Here’s a case in point. Recently she was with her grandmother in a summer camp dining hall where she was having the first experience of carrying her own tray.
Already at three years of age she had apparently discovered that when you want to reverse a situation you may use the prefix “un.” For example when you get up in the morning you dress, but when you go to bed at night you un-dress. Doors that are locked may be un-locked and shoes that are tied must be un-tied.
Rebekah is very daring in applying this “rule.” While carrying her own tray across the dining hall she suddenly signaled for her grandmother’s help. She said, “I want you to hold my tray while I un-itch my nose.” A few moments later she needed help again while she un-itched her arm.
It wasn’t right but it was beautiful. It deserved three cheers. Three short years ago she could communicate only by crying. Now she is on her way to making the subtlest thoughts clear by delivering them in words with prefixes and suffixes and tenses and voices.
She has no idea what words like prefix or suffix mean. Words like grammar and language are unknown to her. Perhaps at some time in the future a gifted teacher will take her into these territories.
For now, Rebekah’s growing mastery appears to be innate, even though shaped to some extent by the way language is used around her. But, essentially she is exercising the beautiful gift of humanness.
Will the day come when she will corrupt this gift by the overuse or misuse of words such as “like?” “Like” will she, “like” take up, “like” the patterns of speech that she hears all around her?

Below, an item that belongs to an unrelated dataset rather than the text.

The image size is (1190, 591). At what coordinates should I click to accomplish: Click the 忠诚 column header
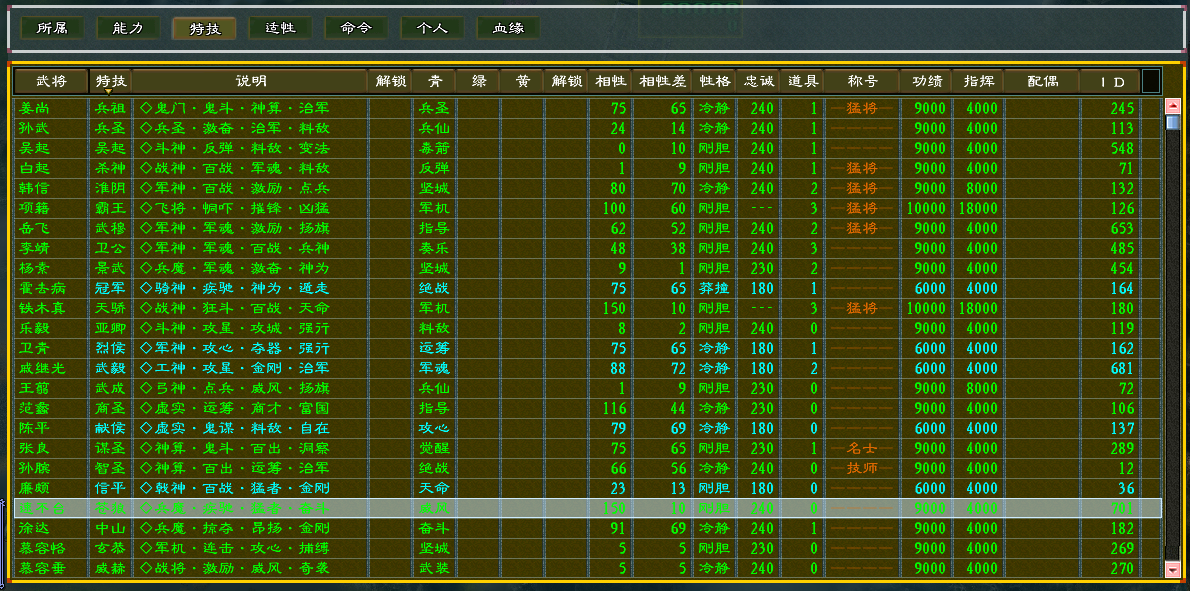coord(758,80)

It remains to be seen. But recently as a great grandfather I thought about what I would do if I were a father of little ones again and I saw that very corruption of speech developing in a child. I wouldn’t scold or chide.
I would get a small jar and put five dollars worth of quarters into it. Then I would explain to the child that this money is theirs, but every time they are caught putting the word “like” in a sentence where it doesn’t belong, I would ask them to surrender a quarter. I might even “accidentally” let them catch me slipping myself and contribute some money to the jar just to make the game fun.
My point would be simple. Why let a child learn something with regard to this marvelous gift of speech only later to have to un-learn it?